• _To do_: Take the material below and output exactly the run of lines from the one containing "How do I perform: Open" down to the one containing "Task: Click Compartir pantalla share icon", with both included.

┌────────

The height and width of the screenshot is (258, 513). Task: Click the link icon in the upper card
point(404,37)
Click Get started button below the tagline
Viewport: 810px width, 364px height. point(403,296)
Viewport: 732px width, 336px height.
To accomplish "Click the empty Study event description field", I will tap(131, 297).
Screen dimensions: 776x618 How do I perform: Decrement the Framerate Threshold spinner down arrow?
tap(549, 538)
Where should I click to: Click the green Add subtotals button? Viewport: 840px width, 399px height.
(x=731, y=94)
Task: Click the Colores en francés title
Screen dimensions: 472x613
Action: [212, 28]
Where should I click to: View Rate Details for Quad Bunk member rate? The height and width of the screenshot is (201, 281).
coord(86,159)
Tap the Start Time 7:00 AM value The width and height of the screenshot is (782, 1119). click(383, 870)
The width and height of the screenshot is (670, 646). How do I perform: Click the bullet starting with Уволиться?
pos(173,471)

└────────
┌────────

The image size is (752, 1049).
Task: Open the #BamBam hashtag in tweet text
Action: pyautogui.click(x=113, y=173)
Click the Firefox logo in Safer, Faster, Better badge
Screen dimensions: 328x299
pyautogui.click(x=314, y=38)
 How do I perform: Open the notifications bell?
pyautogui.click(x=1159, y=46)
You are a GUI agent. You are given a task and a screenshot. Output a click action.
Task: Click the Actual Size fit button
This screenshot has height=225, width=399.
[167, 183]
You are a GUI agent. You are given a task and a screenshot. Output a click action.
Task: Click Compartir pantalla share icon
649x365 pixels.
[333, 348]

└────────
┌────────

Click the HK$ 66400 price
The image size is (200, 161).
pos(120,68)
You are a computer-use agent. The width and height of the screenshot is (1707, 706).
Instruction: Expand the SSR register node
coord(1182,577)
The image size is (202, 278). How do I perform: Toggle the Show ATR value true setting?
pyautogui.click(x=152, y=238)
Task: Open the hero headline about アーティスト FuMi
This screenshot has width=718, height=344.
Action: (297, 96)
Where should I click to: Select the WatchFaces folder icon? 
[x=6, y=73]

└────────

• _Solution to this task_:
 How do I perform: Open the notifications bell?
pyautogui.click(x=1159, y=46)
You are a GUI agent. You are given a task and a screenshot. Output a click action.
Task: Click the Actual Size fit button
This screenshot has height=225, width=399.
[167, 183]
You are a GUI agent. You are given a task and a screenshot. Output a click action.
Task: Click Compartir pantalla share icon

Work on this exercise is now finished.